A BDS demonstration (Shutterstock) (Shutterstock)


New report argues campus BDS movement empowered by ‘a network of legal and financial support.’

By Dion J. Pierre, The Algemeiner

A growing alignment of large philanthropic organizations with the boycott, divestment, and sanctions (BDS) campaign is fueling the movement’s growth on American college campuses, a new report released on Wednesday by the National Association of Scholars (NAS), a Manhattan based nonprofit promoting intellectual freedom and reform of American higher education, argues.

“Beyond campus student activism agitating for divestment measures for student governments, and behind the professional organizing that trains student activist organizations, lies a network of legal and financial support that empowers the campus BDS movement to function,” Dr. Ian Oxnevad, a NAS senior research fellow, writes in The Company They Keep: Organizational and Economic Dynamics of the BDS Movement.

“The BDS movement relies upon a deep financial system of progressively oriented businesses and nonprofit foundations devoted to a broad array of social justice causes.”

Jewish Voices for Peace (JVP), a left-wing anti-Israel organization which promotes the BDS movement, has received $480,000 from the Rockefeller Brothers Fund, a philanthropic foundation whose endowment is valued at $1.27 billion, since 2017, the report said, and the Tides Research Fund, a sponsor of Black Lives Matter, has given the group $75,000 since 2019.

Between 2014 and 2015 alone, JVP brought in over half a million dollars in grants. Additionally, Palestine Legal, a lawfare group founded in 2012 to support campus BDS groups like Students for Justice in Palestine (SJP), is the beneficiary of generous funding from Tides Foundation, a pioneer of activist investment that has given over $1.5 million to anti-Israel initiatives, according to figures included in the report.

Yet, despite the growth of the BDS movement on American campuses over the past decade, the report cites data showing that BDS resolutions proposed in student governments have a 66 percent failure.

“With large studies already indicating a limited campus effectiveness of BDS, the question remains regarding how such attempted resolutions take place,” the report says.

Such failures, however, have not undermined the ability of pro-BDS activists to wield an immense effect on campus culture. By linking the cause to other left-wing initiatives, it continued, they set the parameters of how students perceive Jewish students, Jewish life organizations, and programs like the Taglit-Birthright Israel program.

The 124 page report includes three case studies on Columbia University, Ohio State University, and University of California-Riverside, assessing the various successes and failures of pro-BDS activists, students and professors at American universities and college campuses. It also chronicles the history of the BDS movement, describing its place within the wider story of the Israeli-Palestinian conflict and “a larger ecosystem of progressive political organizations,” as well as its alleged connection to Palestinian terrorism.

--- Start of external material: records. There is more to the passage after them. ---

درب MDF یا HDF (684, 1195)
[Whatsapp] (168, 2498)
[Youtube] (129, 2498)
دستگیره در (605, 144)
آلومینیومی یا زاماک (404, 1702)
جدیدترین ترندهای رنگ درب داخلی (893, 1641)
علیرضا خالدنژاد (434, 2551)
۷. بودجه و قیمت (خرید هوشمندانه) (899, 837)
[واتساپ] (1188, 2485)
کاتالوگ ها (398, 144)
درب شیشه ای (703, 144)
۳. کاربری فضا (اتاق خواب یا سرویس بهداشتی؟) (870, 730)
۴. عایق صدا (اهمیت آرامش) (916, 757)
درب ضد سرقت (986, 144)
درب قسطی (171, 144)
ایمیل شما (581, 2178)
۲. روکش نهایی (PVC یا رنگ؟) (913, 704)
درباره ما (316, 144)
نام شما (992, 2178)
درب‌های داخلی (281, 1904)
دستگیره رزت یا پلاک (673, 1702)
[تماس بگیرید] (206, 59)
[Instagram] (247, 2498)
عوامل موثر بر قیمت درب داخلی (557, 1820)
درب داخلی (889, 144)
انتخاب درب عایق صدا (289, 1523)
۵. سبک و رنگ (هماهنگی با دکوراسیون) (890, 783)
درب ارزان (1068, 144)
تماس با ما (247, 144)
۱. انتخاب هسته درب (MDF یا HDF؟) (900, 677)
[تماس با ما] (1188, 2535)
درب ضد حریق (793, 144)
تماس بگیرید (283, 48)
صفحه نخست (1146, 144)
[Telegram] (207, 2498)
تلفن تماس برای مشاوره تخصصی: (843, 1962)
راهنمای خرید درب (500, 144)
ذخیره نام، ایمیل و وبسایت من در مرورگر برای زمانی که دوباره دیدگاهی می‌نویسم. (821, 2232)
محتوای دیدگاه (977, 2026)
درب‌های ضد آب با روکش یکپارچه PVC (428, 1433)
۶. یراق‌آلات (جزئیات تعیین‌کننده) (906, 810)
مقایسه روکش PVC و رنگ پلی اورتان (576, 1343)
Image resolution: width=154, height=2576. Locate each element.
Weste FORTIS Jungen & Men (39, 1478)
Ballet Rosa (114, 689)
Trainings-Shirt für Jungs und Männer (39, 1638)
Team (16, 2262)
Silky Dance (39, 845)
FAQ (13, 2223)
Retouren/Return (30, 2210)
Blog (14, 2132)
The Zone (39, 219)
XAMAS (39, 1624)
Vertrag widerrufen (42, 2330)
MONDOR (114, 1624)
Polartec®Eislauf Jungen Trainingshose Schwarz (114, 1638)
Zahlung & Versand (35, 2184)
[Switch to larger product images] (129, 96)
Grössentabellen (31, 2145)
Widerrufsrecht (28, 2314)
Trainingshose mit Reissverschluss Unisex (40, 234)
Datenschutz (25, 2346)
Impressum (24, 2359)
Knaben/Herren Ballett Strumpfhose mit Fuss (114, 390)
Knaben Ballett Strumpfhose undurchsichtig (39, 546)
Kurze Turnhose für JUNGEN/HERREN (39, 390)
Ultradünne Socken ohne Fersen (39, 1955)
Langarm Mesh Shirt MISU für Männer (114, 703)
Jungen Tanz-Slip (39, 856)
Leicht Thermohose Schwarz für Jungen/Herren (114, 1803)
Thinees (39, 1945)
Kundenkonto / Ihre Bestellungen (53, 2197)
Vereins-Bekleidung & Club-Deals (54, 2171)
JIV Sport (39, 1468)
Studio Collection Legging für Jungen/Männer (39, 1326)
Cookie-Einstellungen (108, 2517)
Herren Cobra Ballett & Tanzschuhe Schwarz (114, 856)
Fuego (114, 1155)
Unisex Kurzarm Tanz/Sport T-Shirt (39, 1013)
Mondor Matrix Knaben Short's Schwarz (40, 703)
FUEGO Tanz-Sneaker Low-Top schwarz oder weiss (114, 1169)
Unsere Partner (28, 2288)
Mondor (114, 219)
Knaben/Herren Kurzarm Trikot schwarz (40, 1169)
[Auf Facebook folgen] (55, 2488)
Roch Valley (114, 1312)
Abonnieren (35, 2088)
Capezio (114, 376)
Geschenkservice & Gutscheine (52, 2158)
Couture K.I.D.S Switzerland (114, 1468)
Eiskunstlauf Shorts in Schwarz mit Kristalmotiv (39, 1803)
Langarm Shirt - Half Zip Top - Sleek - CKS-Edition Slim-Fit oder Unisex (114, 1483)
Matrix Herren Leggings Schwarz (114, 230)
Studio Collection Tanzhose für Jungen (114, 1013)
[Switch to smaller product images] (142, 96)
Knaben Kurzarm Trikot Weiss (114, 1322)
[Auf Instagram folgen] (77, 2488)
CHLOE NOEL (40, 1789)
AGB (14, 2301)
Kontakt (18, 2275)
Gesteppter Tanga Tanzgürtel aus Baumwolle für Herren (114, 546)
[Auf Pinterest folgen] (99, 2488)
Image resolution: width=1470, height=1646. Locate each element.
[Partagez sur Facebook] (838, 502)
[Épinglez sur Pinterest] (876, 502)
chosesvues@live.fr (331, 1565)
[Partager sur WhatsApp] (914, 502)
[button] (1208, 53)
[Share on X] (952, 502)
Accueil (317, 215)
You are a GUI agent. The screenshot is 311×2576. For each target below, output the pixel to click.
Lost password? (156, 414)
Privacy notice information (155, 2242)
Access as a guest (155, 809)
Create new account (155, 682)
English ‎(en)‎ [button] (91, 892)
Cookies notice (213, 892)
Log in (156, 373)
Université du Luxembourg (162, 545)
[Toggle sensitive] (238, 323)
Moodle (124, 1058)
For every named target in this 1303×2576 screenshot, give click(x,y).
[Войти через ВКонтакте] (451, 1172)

Tracing the rise of the BDS movement to a group of academics, the Palestinian Campaign for the Academic Cultural Boycott of Israel (PACBI), in the West Bank (Judea and Samaria) city of Ramallah during the Second Intifada, The Company They Keep argues that the group defines its mission as resisting “colonial oppression of the Palestinian people” in the tradition of anti-apartheid and anti-imperialist activism which helped broaden its appeal to progressives in academia.

It also alleges that PACBI is linked to Palestinian terrorist organizations through the Council of National and Islamic Forces in Palestine (PNIF), a member of the Palestinian BDS National Committee (BNC) comprising Hamas, the Popular Front for the Liberation of Palestine (PFLP), Popular Front-General Command (PFLP-GC), Palestinian Liberation Front, and Palestinian Islamic Jihad (PIJ). Over the years, PACBI has influenced the BDS movement on college campuses, a campaign, the report says, that “largely fails at convincing colleges to divest institutional portfolios from companies deemed to be associated with Israel” even as it “is successful in fostering a politicized and hostile campus climate and influencing broader political discourse.”

Citing antisemitic incidents that targeted students like Rose Ritch, a Jewish University of Southern California (USC) student whom BDS activists forced to resign from student government, the report adds that “the ability of pro-BDS groups to attach anti-Israel activism to broader left-wing initiatives contributes not only to anti-Semitism but also a larger politicization of college campuses that threatens academic openness and the institutional neutrality of the university.”

NAS recommended five policy changes aimed at “countering” the BDS movement and preserving free speech on campus. They include sponsoring trips to Israel for non-Jewish students and amending anti-BDS laws to standardize collegiate courses on Israel and antisemitism, penalizing universities providing financial assistance to BDS groups, and divesting state pension funds from companies boycotting Israel. NAS also recommended founding Abrahamic Academic Centers on college campuses, which would educate students about Israel’s new partnerships with Arab countries and, it said, “reduce BDS proponents to one set of voices among many.”

“Saturation of anti-Israel, pro-BDS sentiment on college campuses is a long term danger to US support for Israel by its simple normalization of demonizing the Jewish state,” the report concluded. “Beyond the problem of anti-Semitism, the importance of academia to the BDS movement’s growth and viability demonstrates the steady erosion of its political neutrality that has taken place over the past two decades.”